The use of Allegory diminished greatly with the Renaissance, perhaps surviving longer in painting than literature. The tools of the genre were gradually sublimated into an obscurely subtle use of symbolism in the modern novel. The postmodern novel casts a skeptical eye even on this hidden layer of meaning. C.S. Lewis, no particular fan of the Psychomachia itself, nonetheless offered a defense of the genre in his study The Allegory of Love:
We cannot speak, perhaps we can hardly think, of an ‘inner conflict’ without a metaphor; and every metaphor is an allegory in little. And as the conflict becomes more and more important, it is inevitable that these metaphors should expand and coalesce, and finally turn into the fully-fledged allegorical poem. It would be a misunderstanding to suggest that there is another and better way of representing that inner world, and that we have found it in the novel and the drama. The gaze turned inward with a moral purpose does not discover character. No man is a ‘character’ to himself, and least of all while he thinks of good and evil. Character is what he has to produce; within he finds only the raw material, the passions and emotions which contend for mastery. That unitary ‘soul’ or ‘personality’ which interests the novelist is for him merely the arena in which the combatants meet: it is to the combatants—those ‘accidents occurring in a substance’—that he must attend. (60-61)
I have suggested in an earlier post (“Are We Wrong About Catholic Literature?”) that it would be worthwhile to do some archeological work and try to reconstruct what, if any, older Catholic literary traditions there might be. Prudentius’s legacy remains at the forefront of our literary patrimony, whether we appreciate him today or not. In a sense, he was doing what the best Catholic novelists of the last few centuries have done: appropriating the artistic movements of the time for their own use. But there is still a wide gulf aesthetically between Allegory with its densely symbolic poetics, and what we today rather simplistically call Fiction.

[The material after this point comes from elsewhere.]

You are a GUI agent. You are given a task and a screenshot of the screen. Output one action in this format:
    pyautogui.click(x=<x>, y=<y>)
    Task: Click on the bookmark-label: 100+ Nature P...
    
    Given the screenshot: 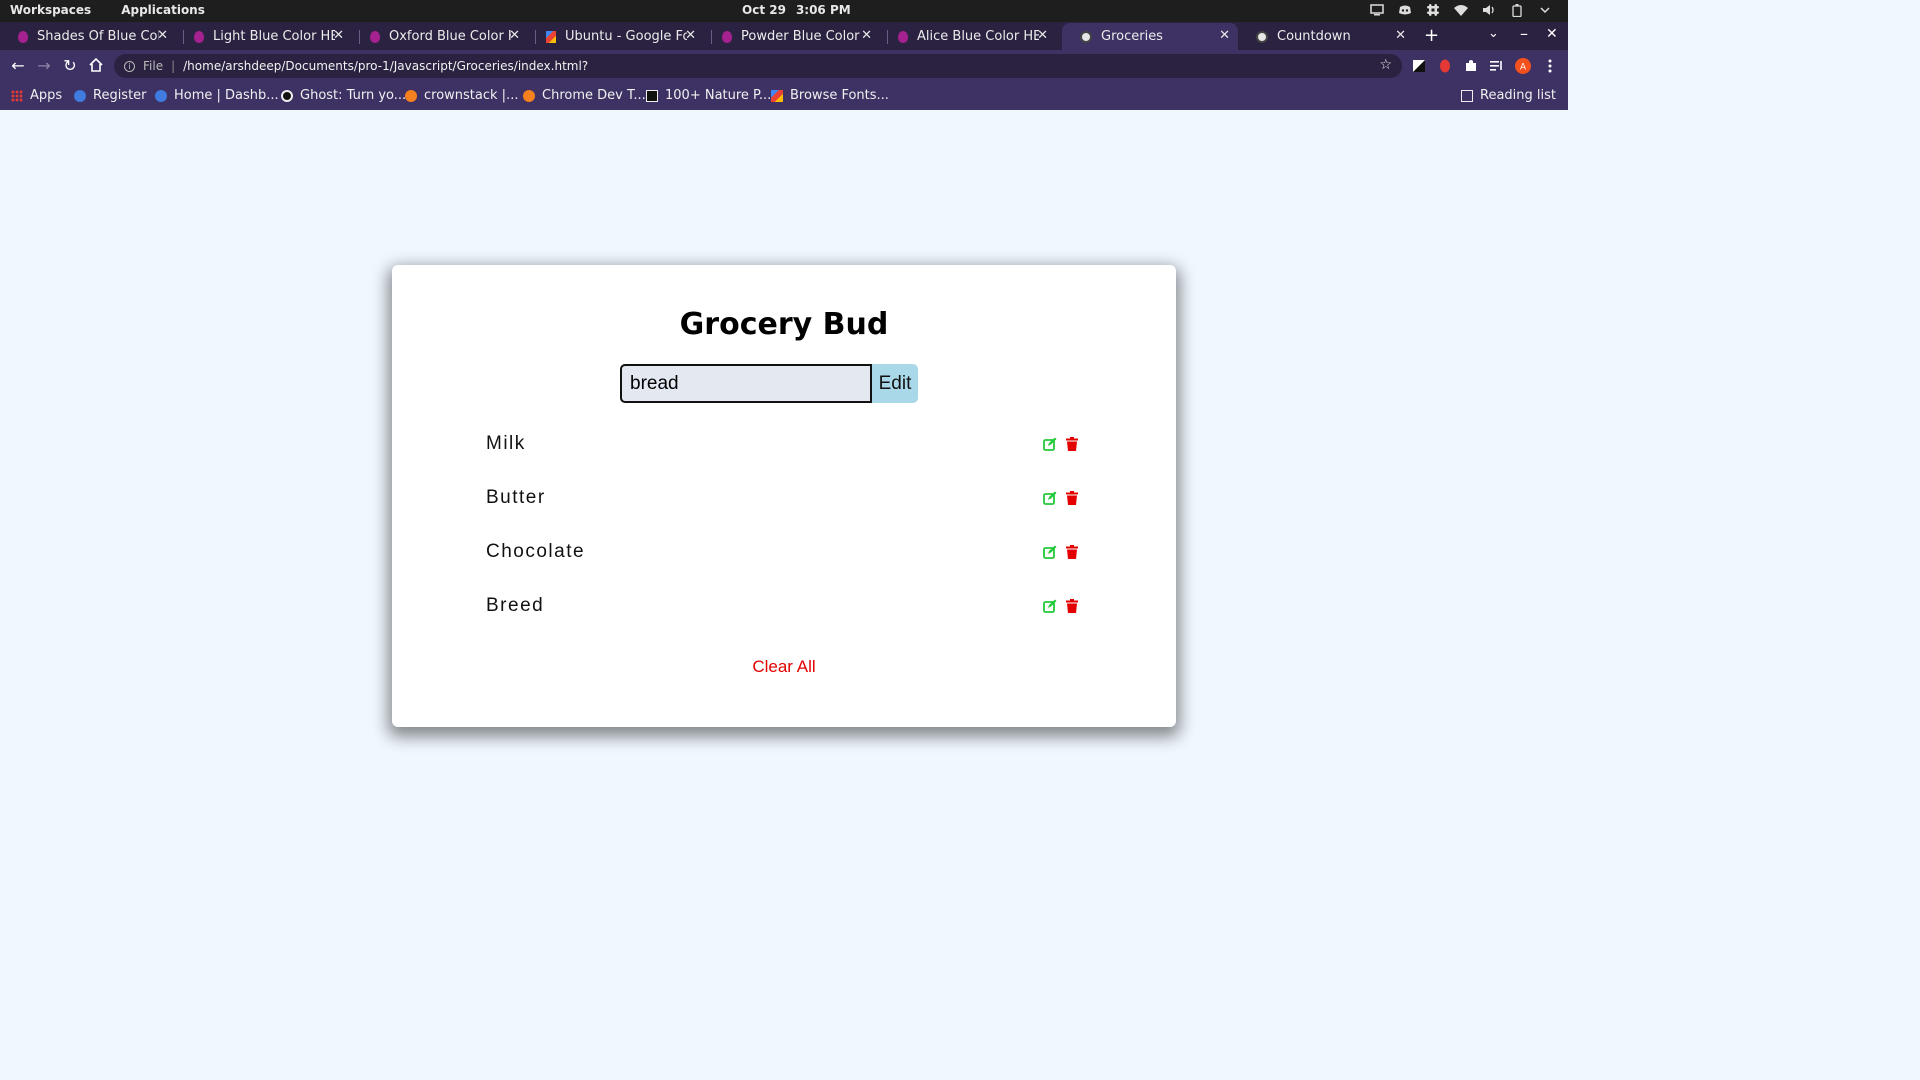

At the very least, I would suggest that an appreciation of allegorical methods as worked out in older Catholic literature could be positively fruitful as we write our own stories, today. They need not be slavishly imitated—although I would love to see the results of such imitation from a sure hand—but I think they should not be booed off the stage merely because tastes have been altered. They may yet be altered again.